#### Extracted information ####
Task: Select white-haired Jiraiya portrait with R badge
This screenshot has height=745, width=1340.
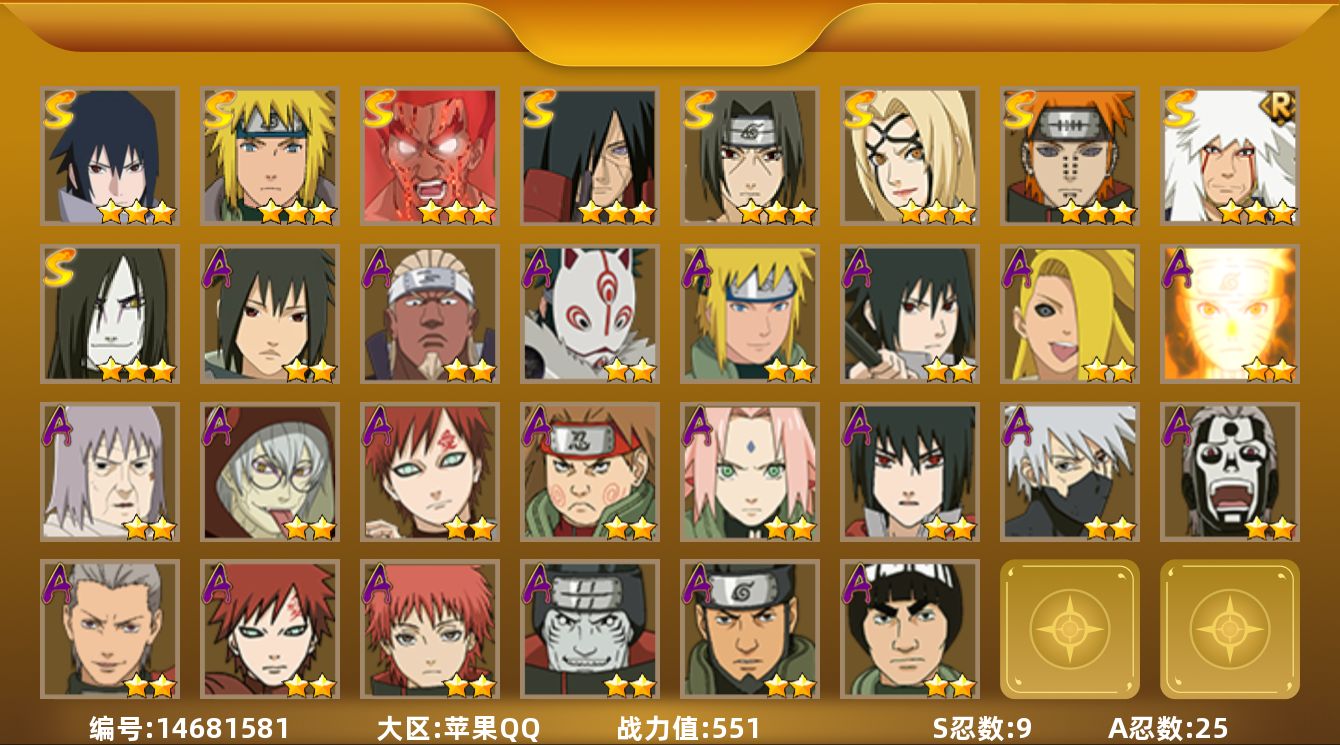Action: click(x=1229, y=156)
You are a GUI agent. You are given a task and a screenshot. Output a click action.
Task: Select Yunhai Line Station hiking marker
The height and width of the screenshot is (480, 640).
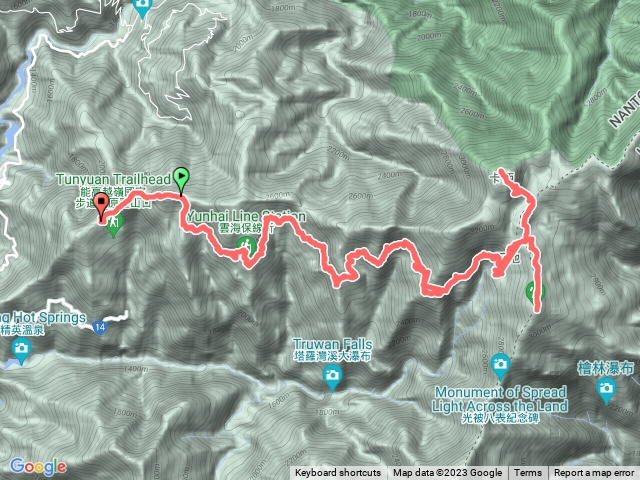point(246,247)
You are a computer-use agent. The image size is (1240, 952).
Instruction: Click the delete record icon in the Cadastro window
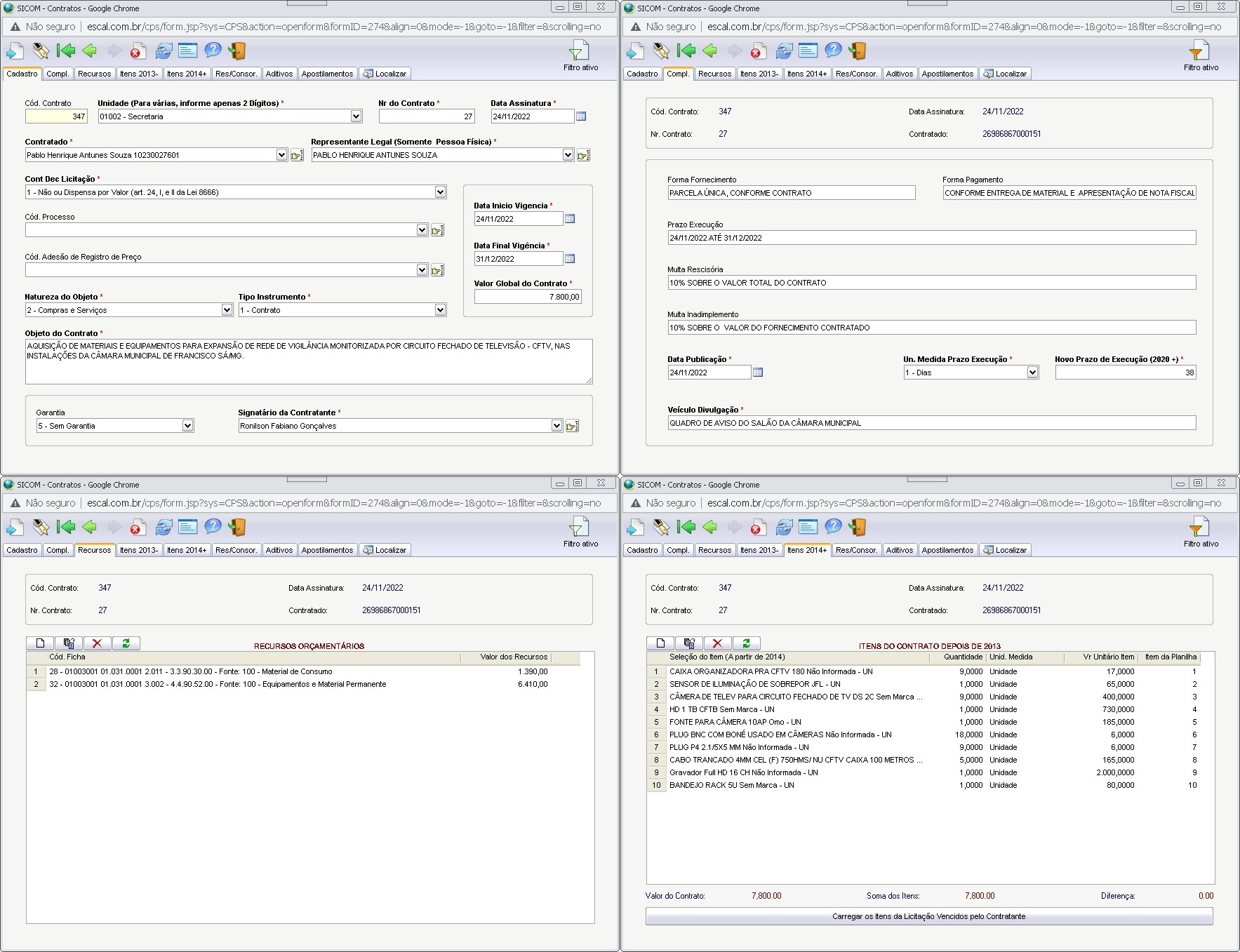(x=138, y=51)
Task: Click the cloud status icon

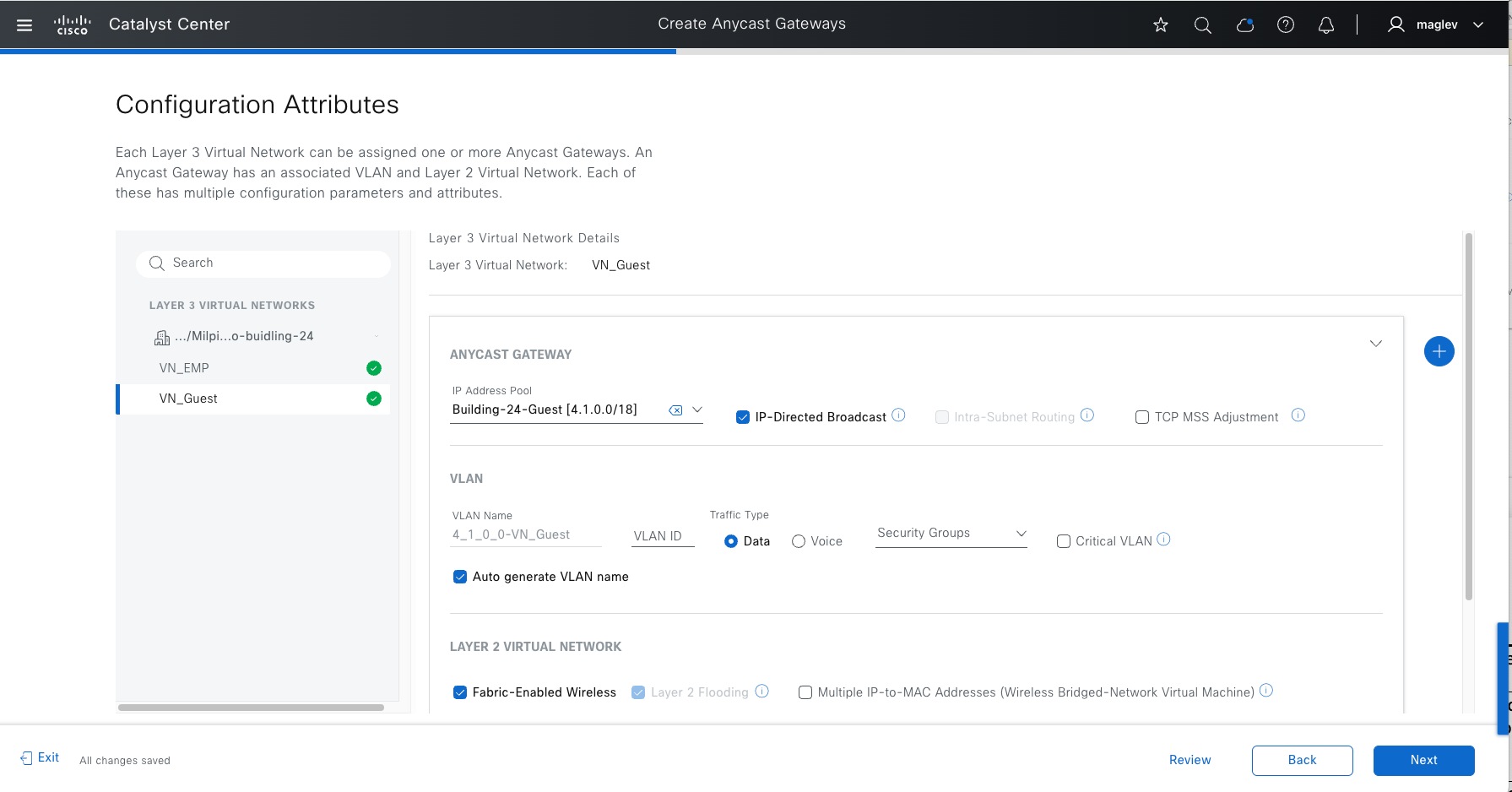Action: [x=1244, y=25]
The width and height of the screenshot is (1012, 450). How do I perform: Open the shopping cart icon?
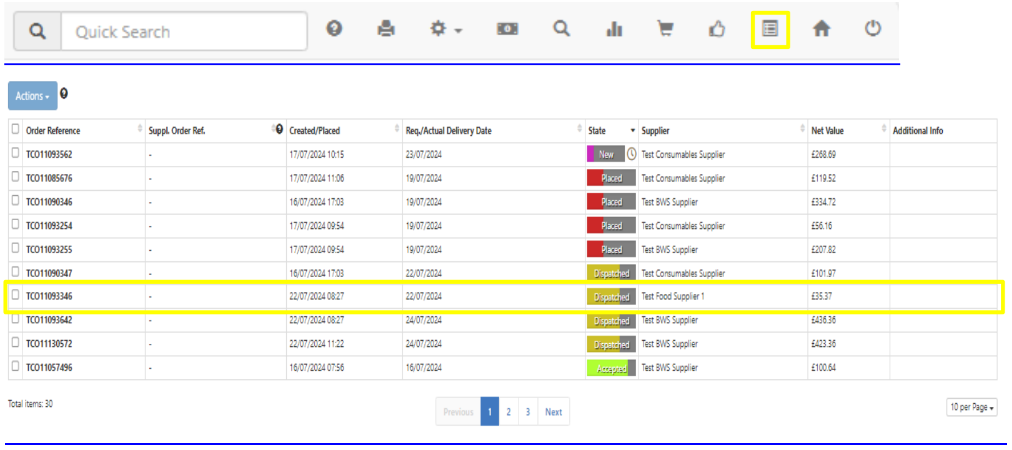(x=664, y=30)

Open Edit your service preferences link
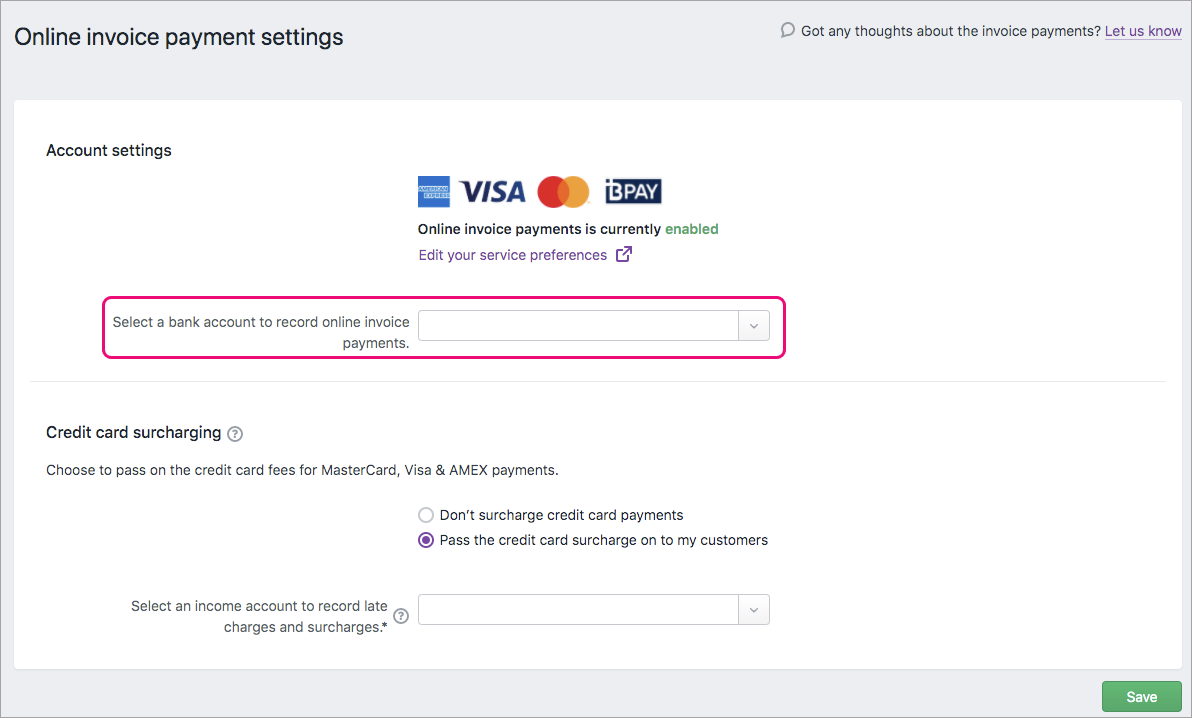tap(512, 255)
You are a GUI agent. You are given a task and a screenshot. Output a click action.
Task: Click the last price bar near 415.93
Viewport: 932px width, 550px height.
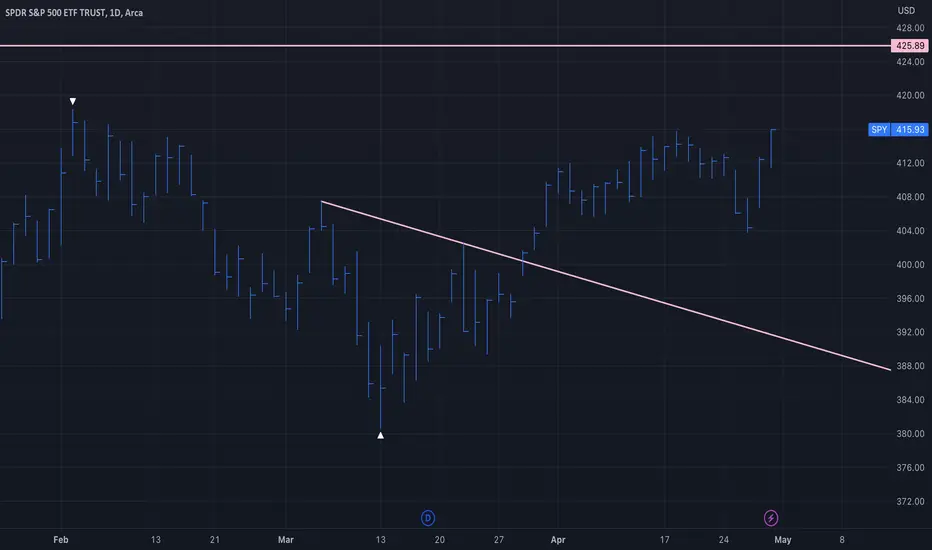pyautogui.click(x=771, y=148)
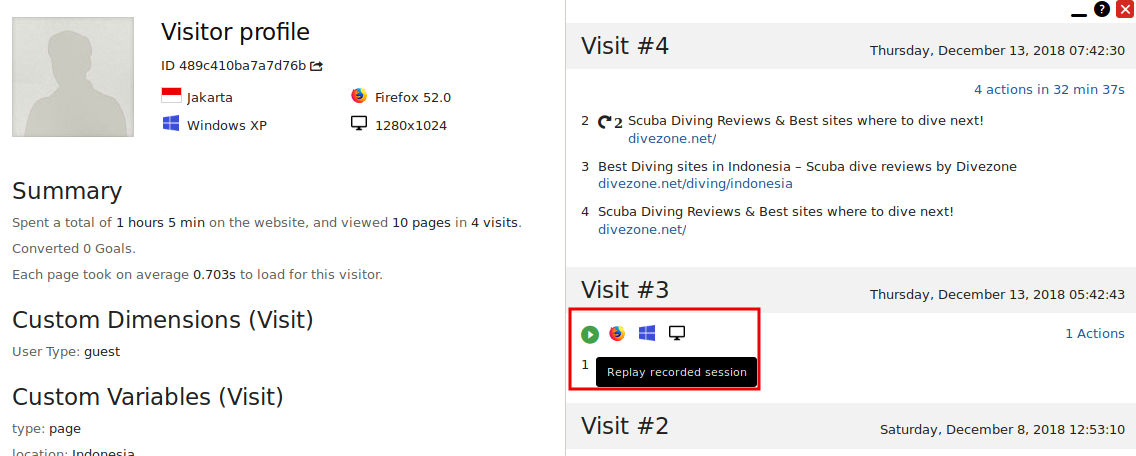
Task: Close the visitor profile popup
Action: click(1124, 9)
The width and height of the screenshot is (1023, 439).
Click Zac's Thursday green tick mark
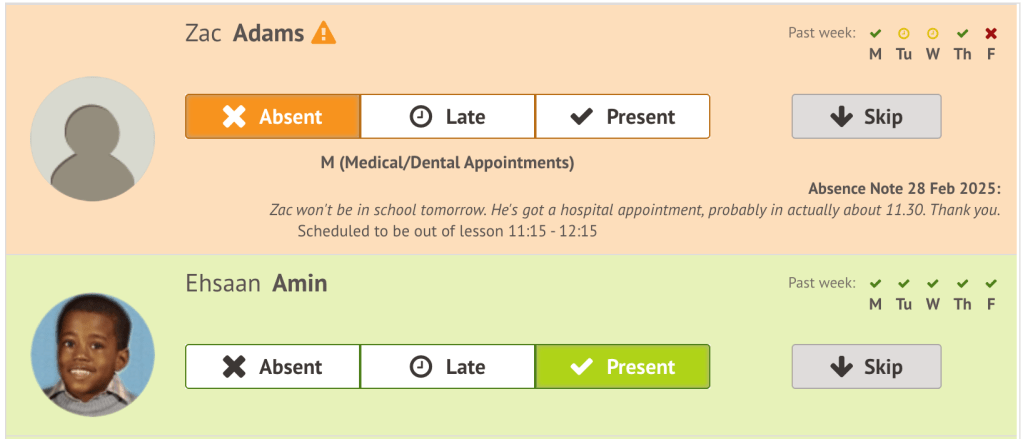(962, 33)
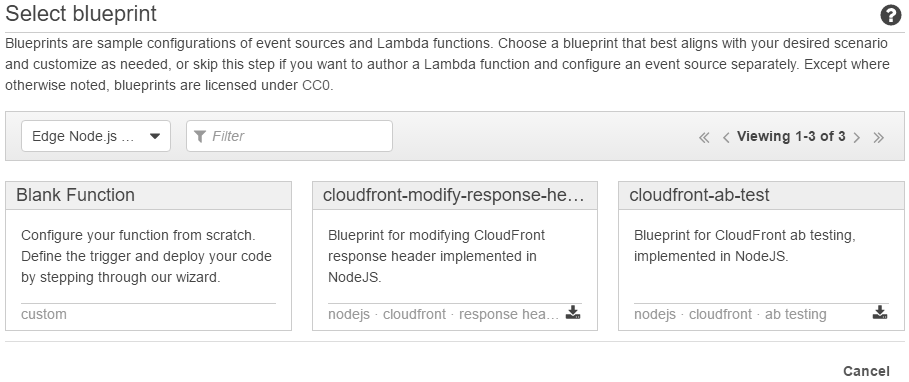Click the dropdown arrow beside Edge Node.js
The height and width of the screenshot is (382, 909).
click(155, 136)
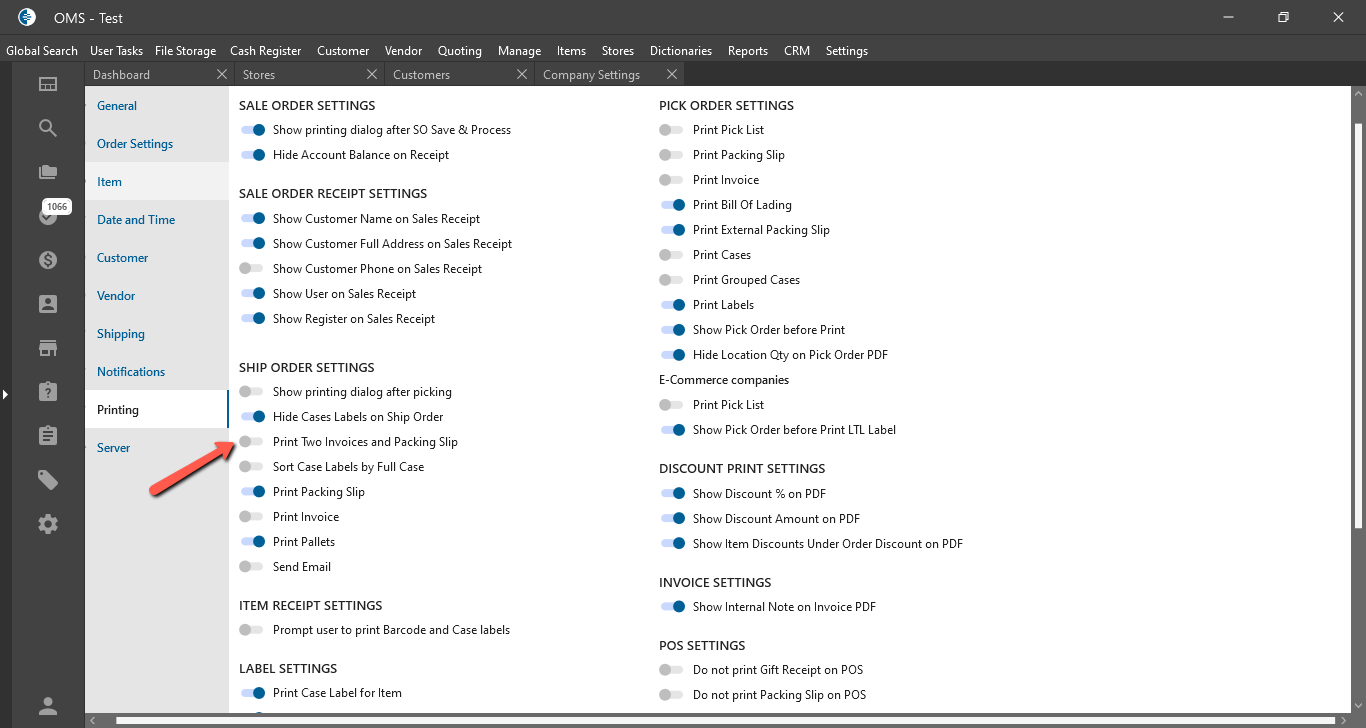This screenshot has height=728, width=1366.
Task: Open the storefront icon in the sidebar
Action: 48,348
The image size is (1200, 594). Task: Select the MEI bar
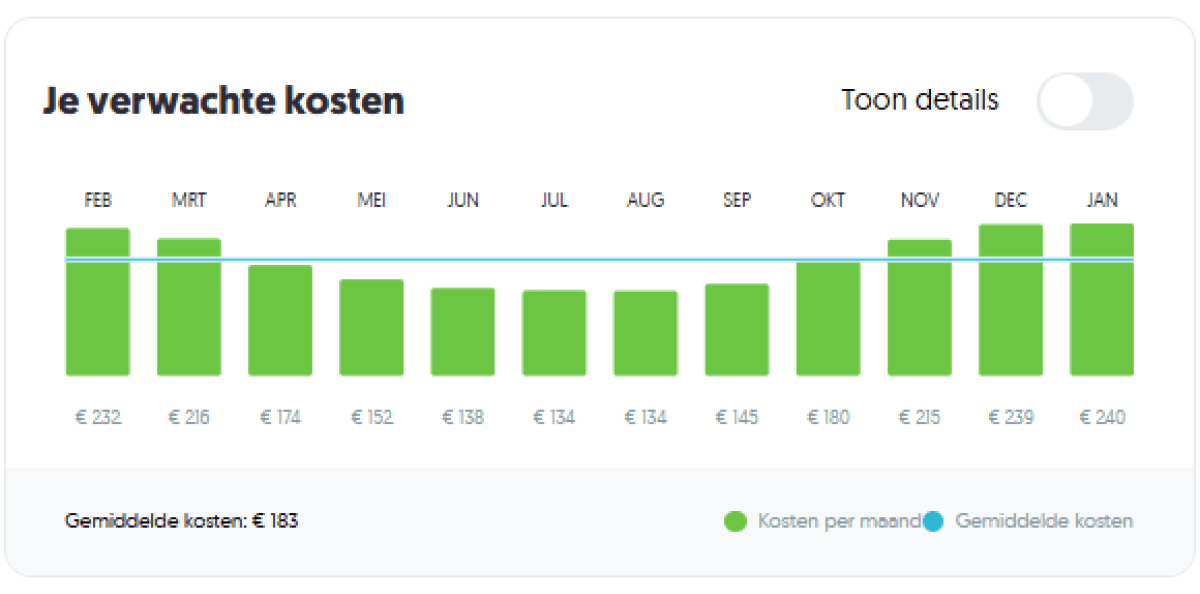(372, 327)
####
→ Work to be completed: For the entries above, return an exact copy that omits the images.

→ Solution:
Task: Select white-haired Jiraiya portrait with R badge
This screenshot has height=745, width=1340.
Action: click(x=1229, y=156)
You are a GUI agent. You are given a task and a screenshot. Output a click action.
Task: Select Yunhai Line Station hiking marker
The height and width of the screenshot is (480, 640).
point(246,247)
You are a computer-use agent. The image size is (1240, 952).
Instruction: Click the delete record icon in the Cadastro window
(x=138, y=51)
Task: Click the cloud status icon

Action: [x=1244, y=25]
The width and height of the screenshot is (1012, 450). How do I perform: Open the shopping cart icon?
(x=664, y=30)

Open Edit your service preferences link
tap(512, 255)
You are a GUI agent. You are given a task and a screenshot. Output a click action.
Task: Click the last price bar near 415.93
Viewport: 932px width, 550px height.
pyautogui.click(x=771, y=148)
Task: Close the visitor profile popup
Action: click(1124, 9)
The width and height of the screenshot is (1023, 439).
Click Zac's Thursday green tick mark
(962, 33)
Click the dropdown arrow beside Edge Node.js
The height and width of the screenshot is (382, 909).
click(155, 136)
This screenshot has height=728, width=1366.
Task: Open the storefront icon in the sidebar
Action: 48,348
The image size is (1200, 594). Task: Select the MEI bar
(372, 327)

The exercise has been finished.